▸ **Available records**
= = = = =
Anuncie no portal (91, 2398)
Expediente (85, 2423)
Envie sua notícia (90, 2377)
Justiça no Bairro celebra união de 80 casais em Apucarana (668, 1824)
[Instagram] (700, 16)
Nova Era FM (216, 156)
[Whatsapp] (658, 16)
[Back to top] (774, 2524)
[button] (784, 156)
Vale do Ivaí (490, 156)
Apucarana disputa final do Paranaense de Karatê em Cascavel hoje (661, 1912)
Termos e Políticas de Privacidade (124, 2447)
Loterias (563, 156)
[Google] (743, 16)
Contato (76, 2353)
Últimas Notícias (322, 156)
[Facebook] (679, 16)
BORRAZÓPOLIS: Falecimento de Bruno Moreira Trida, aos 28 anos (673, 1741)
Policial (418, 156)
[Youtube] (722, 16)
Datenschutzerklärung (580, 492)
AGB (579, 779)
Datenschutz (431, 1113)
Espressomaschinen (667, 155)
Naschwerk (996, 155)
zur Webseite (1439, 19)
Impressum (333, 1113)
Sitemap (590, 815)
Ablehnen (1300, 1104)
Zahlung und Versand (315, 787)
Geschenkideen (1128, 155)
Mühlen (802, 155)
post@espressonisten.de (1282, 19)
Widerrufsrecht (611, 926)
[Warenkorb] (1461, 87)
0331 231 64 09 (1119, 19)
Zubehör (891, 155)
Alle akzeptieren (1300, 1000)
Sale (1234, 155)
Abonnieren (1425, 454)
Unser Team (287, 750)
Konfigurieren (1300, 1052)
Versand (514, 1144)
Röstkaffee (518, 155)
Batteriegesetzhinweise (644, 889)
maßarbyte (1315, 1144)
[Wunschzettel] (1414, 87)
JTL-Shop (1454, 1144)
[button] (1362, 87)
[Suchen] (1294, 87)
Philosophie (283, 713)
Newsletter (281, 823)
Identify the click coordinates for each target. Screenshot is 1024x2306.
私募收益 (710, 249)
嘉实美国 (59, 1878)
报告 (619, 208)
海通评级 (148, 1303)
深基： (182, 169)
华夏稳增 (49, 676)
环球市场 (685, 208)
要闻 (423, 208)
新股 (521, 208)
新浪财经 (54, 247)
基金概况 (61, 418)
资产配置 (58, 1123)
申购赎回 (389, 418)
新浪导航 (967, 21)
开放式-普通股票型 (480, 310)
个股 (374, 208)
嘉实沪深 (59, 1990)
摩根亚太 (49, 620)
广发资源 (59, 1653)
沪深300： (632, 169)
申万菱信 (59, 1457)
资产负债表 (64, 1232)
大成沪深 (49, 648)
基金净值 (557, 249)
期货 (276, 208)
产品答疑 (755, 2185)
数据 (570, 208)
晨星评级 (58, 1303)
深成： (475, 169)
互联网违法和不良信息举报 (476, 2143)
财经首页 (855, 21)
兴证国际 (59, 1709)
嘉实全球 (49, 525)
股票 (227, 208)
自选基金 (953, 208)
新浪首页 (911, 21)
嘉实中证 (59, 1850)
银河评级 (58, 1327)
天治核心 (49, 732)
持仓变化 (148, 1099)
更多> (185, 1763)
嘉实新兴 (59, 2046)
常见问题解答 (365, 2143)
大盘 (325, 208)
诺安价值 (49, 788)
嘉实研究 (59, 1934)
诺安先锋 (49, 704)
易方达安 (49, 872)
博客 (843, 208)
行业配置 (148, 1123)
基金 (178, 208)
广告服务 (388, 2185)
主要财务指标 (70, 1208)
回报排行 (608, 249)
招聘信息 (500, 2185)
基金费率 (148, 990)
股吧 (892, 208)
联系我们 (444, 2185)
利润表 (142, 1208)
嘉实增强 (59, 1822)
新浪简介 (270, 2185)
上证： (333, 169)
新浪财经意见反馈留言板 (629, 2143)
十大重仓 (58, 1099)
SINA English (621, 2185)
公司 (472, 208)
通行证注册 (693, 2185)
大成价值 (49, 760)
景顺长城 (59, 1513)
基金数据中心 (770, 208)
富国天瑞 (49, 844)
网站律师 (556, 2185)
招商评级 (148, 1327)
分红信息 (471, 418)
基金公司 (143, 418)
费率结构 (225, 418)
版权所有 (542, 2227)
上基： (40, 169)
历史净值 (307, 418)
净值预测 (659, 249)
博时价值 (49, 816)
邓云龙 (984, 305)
= = = = =
▸ **Work to complete**
Answer with one number, namely how many lines in the records contain the string "Apucarana".

▸ **The completed task**
2